There is, as is apparent from the letter from the council dated the 1st of April, continuing discussions between at least the appellant and the council, maybe also between the appellant, the council and submitters, and there is the distinct possibility adverted to in the letter, of a compromise agreement being reached between the appellant and the council, sufficient to dispose of the appeal all together, or alternatively, sufficient to dispose of a number of the issues in the appeal, leaving one or two perhaps to be litigated.
Now, it is apparent from the letter dated the 1st of April, that those negotiations or discussions between the appellant and the council may be advanced somewhat, and positions may have been agreed upon. In my view, were the present application to be granted, the ability of the appellant to reach a compromise could clearly be prejudiced were another party allowed to intrude into those negotiations. A position may have been reached at the moment which would be prejudiced should the application be granted, and I think there exists generally, the distinct possibility of prejudice so far as the appellant is concerned should the application be granted.

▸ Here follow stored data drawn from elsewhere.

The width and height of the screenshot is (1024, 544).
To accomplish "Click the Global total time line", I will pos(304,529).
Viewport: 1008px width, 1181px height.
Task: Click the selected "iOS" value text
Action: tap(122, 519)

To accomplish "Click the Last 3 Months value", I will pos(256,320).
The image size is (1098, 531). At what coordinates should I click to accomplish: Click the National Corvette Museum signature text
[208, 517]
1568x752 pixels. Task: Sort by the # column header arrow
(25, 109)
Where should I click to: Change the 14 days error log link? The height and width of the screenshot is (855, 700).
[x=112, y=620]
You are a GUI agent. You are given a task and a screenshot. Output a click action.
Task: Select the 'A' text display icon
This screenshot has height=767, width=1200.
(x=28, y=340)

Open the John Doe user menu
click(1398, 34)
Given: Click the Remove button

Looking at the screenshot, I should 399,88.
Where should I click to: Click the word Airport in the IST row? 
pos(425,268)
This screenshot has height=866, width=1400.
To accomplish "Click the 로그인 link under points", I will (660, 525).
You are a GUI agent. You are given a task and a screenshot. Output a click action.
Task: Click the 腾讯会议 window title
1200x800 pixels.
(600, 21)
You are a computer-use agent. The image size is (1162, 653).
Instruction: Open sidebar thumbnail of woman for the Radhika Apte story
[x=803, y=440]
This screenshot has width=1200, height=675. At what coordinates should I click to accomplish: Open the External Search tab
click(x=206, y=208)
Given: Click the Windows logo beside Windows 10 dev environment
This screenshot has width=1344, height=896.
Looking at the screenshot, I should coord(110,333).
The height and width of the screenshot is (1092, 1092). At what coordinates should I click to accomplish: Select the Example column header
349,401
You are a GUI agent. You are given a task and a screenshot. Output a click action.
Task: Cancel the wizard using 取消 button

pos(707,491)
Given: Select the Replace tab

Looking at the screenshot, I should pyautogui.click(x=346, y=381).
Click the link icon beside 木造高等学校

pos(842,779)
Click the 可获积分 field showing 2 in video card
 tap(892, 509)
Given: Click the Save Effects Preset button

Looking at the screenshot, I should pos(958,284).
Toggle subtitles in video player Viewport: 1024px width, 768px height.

On balance, I am not satisfied that sufficient grounds have been established for an extension of time. I must have regard to the time limits in the legislation, the reason for the delay and the possibility of prejudice to the respondent.
Taking all those matters into account I am not, as I mentioned, satisfied that there are sufficient grounds for the extension, and for those reasons, the application will be refused.
...
COSTS
I think that the general rule stated in section 4.,1.23(1) more applies to the situation where the parties to a proceeding have been properly determined within time. In the present case, the applicant could have elected to become a co-respondent within time, litigated the appeal and regardless of whether he won or lost or was successful or unsuccessful, would in all probability have found himself in a situation where section 4.1.23(1) applied. However, he reached a deliberate decision not to elect to become a co-respondent, albeit relying on what he may have perceived to be the position of the council, even though I have concluded that his explanation is not sufficient, and to that extent he has defaulted in procedural requirements relating to parties to the appeal, and has made an application which has caused the appellant to incur costs, which the appellant would not have incurred had the application to become a co-respondent been made within time. So, I think that there has been to that extent, a case where the respondent has incurred costs because the applicant defaulted in procedural requirements.
If subsection (2)(e) is limited to procedural requirements such as specified in the Planning and Environment Court rules, being the Court's procedural requirements as opposed to the procedural requirements specified in the Integrated Planning Act, I nevertheless think that there has been a default in the Court's procedural requirements, those requirements being to do what has to be done within particular time limits. So, I propose to grant the application for costs, and order the applicant to pay the respondent's costs of and incidental to the application.
The orders I make are these: the application will be dismissed, and the applicants are to pay the respondent/appellant's costs of and incidental to the application to be assessed on the standard basis unless agreed.